Autonomous robotics is another area that should be evaluated to ensure flexibility during periods of disruption.

Navigation technology, for example, can have an impact on a system’s ability to adapt to disruptions and changes in workflow.

“The intention there is that autonomous vehicles can change workflows without major infrastructure changes. In other words, if you had a robot with LIDAR and you put something in its way on its normal path, it can go around that to continue on its path,” said Webb. “Well, not all robots at all times in all warehouses are guided by LIDAR. For example, some of them are guided by fiducials, so they’re kind of stuck on that path, similar like it would be with a conveyor.”

Goods-to-person systems are also important when creating a resilient warehouse operation, as they address three key mechanisms: labour reduction, built-in recovery capacity through excess throughput capability, and strategic SKU distribution.

“You have to make sure that if an aisle goes down—we’ll say in an ASRS solution—how do I get around that? Are the SKUs spread out in that ASRS system where I can continue to complete my orders while I’m trying to get that aisle back up?” said Webb. “If not, that should be a way that you measure it. It’s not as flexible as you need.”

There is also a need to balance space utilization with speed and accessibility requirements.

“You have to compare again what your needs are, because if I have a more dense solution, a lot of times what you’ll find is the complexity that is required to retrieve a SKU, for example, is more complex,” said Webb. “It takes more time and my cycle time is not as high. Whereas if I have a solution that is less dense, I have maybe 100 per cent availability of all SKUs to all robots. So again, you have to measure each one of these solutions against what flexibility means for all of your potential disruptions.”

Finally, customer needs and ever-changing expectations cannot be ignored. When designing a resilient warehouse, operators should focus on this fundamental truth that never changes.
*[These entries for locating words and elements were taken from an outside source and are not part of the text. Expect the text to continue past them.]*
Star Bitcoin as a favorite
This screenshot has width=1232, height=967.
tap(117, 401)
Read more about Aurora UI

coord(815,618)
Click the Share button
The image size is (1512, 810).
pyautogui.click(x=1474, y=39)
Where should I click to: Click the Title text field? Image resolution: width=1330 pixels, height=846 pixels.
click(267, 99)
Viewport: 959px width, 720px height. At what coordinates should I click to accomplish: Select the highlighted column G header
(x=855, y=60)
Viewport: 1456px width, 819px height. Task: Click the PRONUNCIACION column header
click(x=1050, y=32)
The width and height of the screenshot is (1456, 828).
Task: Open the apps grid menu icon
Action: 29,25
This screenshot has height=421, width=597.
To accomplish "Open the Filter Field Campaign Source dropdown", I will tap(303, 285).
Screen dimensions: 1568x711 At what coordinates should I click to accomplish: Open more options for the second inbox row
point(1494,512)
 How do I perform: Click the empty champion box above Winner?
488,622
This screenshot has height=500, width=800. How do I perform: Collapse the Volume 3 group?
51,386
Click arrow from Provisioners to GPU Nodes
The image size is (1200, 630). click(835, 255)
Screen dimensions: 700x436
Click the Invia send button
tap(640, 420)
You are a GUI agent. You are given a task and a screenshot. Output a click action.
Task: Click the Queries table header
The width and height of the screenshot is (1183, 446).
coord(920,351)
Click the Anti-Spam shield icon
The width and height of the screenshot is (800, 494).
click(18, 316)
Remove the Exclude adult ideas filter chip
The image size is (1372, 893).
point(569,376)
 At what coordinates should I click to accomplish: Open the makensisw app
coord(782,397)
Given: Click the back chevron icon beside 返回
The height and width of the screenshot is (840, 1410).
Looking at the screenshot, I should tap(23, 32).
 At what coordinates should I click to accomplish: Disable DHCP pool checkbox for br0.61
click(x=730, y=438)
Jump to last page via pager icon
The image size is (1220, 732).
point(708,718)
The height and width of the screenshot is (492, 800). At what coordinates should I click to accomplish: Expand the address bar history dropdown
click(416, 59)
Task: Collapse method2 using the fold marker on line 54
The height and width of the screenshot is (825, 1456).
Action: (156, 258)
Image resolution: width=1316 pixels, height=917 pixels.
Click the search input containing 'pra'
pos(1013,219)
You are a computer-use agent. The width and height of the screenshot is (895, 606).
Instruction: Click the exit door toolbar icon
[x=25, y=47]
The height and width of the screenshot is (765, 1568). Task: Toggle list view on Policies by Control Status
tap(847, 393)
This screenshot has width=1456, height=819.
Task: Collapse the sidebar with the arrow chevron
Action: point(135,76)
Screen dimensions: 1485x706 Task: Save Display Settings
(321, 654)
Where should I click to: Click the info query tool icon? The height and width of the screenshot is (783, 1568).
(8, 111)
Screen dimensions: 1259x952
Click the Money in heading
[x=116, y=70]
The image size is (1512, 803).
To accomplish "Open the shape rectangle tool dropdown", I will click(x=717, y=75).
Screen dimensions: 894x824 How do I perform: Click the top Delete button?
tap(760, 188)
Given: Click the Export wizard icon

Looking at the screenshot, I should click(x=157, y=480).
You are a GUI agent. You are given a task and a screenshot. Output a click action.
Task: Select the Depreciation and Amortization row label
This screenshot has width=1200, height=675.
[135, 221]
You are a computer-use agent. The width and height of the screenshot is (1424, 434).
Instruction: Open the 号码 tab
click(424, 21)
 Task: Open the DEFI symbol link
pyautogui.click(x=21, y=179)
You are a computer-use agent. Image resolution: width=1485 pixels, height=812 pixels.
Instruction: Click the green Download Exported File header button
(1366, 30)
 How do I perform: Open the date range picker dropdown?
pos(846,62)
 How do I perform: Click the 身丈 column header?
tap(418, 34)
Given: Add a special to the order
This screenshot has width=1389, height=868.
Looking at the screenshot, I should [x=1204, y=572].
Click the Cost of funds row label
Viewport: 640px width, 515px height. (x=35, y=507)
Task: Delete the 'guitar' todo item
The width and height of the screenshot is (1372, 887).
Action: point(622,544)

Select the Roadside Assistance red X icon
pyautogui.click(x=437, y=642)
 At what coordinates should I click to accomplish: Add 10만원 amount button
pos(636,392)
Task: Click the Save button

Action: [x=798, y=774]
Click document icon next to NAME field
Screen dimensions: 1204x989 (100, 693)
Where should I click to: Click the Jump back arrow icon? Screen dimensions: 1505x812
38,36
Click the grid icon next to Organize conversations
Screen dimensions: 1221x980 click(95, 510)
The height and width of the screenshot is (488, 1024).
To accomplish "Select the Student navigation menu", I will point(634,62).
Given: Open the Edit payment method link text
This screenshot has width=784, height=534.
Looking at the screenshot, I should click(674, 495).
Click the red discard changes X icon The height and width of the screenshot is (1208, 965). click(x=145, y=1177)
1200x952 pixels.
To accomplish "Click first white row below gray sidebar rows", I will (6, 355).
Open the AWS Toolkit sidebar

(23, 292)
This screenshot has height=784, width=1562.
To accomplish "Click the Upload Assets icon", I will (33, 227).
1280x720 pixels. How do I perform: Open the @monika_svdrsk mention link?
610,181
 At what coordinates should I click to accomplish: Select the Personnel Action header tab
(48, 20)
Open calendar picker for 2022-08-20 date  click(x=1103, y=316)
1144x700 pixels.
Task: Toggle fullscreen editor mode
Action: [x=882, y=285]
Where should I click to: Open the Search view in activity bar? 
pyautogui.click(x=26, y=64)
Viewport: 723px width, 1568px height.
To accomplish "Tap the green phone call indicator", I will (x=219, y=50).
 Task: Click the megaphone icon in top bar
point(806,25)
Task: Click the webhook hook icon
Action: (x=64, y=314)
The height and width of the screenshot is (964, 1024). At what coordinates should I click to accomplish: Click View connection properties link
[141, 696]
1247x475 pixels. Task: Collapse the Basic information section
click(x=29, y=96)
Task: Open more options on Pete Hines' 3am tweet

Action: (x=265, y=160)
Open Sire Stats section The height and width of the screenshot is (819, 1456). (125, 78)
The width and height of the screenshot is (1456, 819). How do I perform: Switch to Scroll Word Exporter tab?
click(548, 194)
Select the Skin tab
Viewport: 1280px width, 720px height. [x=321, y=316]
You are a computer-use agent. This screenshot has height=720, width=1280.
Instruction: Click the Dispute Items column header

“Customers will never want a more expensive product. Customers will never want their orders to take longer. They always want the orders to be there quicker, sooner, cheaper,” said Webb. “Those are things that are true. Those are the things that we need to do when we evaluate our warehouse for resilience—what are those things that we need to be consistent on? And then we have to look at how automated solutions are going to allow us to continue to be consistent on those metrics?”